GOAL OF THE EXERCISE: Count the lines below with the string "width" in them. Only the number should be given.

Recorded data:
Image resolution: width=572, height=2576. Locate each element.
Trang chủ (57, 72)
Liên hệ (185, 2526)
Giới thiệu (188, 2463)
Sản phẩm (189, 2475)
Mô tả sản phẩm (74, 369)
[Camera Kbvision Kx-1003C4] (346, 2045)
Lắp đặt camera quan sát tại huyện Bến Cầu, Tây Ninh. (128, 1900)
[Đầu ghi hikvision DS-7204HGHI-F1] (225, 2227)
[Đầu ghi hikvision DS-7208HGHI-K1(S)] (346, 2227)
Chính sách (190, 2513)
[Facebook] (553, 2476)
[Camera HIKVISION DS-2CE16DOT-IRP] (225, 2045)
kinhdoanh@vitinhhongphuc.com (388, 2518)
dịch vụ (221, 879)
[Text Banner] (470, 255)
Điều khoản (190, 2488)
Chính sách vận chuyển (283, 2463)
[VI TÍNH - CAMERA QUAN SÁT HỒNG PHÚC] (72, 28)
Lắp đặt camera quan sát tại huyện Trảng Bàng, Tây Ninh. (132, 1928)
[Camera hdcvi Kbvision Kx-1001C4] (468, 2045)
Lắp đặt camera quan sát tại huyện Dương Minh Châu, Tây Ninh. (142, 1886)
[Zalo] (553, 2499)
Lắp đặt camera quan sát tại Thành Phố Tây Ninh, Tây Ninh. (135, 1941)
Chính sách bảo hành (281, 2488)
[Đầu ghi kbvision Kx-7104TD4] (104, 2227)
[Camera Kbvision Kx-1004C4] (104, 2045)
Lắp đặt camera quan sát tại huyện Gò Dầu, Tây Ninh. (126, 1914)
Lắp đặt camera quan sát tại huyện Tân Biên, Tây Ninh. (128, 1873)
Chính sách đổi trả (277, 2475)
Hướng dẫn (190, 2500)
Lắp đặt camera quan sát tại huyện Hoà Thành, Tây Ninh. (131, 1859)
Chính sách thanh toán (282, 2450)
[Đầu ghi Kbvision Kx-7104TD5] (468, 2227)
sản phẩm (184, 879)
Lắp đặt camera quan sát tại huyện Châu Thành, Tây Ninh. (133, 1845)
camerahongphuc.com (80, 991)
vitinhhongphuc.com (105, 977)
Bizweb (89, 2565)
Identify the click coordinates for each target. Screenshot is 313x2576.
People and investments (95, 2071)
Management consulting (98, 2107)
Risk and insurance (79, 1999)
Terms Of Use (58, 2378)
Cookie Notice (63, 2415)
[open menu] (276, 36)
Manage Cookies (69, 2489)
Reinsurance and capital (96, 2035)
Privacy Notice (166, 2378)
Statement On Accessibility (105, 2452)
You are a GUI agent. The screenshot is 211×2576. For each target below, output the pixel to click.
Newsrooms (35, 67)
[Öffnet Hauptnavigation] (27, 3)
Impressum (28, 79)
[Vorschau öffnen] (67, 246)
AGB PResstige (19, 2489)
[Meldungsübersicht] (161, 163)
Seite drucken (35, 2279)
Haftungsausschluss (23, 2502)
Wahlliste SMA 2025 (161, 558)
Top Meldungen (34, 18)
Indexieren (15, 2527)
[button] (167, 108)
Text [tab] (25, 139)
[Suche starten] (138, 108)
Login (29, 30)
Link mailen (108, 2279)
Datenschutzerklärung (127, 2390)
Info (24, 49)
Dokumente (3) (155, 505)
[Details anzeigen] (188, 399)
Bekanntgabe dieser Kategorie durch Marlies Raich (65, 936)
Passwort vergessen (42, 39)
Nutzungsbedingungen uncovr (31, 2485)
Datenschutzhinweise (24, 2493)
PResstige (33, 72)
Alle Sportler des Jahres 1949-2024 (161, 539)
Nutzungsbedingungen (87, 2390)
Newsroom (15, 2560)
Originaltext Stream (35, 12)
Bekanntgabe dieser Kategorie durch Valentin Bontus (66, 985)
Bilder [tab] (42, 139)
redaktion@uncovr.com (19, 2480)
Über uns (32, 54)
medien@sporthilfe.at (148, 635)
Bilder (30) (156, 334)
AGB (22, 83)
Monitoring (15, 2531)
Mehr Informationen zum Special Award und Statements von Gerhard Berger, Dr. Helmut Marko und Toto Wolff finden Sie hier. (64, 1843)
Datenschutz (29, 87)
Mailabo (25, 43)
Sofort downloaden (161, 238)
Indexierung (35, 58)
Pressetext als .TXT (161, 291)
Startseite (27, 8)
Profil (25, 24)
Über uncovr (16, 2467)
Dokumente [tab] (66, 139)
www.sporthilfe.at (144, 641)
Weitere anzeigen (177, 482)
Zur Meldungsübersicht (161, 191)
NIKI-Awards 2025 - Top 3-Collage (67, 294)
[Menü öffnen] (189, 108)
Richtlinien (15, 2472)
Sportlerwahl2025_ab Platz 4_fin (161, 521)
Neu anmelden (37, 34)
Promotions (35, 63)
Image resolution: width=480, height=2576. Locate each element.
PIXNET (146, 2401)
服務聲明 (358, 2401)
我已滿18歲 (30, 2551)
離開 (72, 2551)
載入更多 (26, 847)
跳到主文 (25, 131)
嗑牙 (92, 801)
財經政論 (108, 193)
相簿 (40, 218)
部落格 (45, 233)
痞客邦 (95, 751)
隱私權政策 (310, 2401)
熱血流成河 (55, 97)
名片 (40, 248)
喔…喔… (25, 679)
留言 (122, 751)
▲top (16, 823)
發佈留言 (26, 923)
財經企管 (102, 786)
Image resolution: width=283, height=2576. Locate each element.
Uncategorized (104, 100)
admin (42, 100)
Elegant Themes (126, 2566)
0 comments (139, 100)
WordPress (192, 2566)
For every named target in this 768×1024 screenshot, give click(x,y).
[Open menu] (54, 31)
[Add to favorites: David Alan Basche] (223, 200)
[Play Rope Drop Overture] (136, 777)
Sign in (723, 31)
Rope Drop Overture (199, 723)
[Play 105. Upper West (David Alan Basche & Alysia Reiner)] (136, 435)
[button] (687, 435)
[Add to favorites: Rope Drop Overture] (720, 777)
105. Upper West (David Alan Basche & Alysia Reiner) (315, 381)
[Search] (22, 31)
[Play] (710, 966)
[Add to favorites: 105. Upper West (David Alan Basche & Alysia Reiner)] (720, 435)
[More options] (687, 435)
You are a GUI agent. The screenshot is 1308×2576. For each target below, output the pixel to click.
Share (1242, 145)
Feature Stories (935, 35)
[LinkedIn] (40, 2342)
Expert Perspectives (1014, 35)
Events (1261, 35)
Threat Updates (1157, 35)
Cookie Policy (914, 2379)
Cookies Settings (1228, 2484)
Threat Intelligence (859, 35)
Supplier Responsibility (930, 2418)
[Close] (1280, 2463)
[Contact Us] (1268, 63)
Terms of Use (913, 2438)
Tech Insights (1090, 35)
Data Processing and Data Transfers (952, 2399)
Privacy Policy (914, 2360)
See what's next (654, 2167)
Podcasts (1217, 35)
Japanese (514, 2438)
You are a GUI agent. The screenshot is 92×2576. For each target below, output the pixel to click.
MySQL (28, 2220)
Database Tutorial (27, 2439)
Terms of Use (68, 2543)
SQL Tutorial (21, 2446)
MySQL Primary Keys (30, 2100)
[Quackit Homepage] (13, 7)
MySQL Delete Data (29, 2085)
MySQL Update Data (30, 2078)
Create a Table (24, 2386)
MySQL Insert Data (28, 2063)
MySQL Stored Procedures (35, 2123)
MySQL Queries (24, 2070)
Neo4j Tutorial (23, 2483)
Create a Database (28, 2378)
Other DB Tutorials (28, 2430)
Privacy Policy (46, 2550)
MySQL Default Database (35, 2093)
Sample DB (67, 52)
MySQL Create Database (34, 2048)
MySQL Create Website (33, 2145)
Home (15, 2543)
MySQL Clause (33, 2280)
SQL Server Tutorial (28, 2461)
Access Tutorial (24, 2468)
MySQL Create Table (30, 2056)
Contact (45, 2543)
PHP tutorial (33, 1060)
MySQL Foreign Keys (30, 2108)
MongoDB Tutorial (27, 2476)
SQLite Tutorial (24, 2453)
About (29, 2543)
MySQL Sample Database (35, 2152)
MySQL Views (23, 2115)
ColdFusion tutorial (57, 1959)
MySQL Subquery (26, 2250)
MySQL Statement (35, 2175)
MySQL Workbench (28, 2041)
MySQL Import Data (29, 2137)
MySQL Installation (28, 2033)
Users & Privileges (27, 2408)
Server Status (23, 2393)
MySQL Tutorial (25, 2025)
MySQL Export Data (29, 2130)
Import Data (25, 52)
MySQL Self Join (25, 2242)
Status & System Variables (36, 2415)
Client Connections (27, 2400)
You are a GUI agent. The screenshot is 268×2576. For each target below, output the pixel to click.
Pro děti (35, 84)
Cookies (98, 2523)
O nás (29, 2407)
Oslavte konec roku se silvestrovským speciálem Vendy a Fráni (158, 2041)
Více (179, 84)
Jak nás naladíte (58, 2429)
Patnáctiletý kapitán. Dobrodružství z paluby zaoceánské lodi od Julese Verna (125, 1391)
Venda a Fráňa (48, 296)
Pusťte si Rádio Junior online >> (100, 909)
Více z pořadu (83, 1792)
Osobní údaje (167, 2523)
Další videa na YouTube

RESULT OF THIS TASK: 3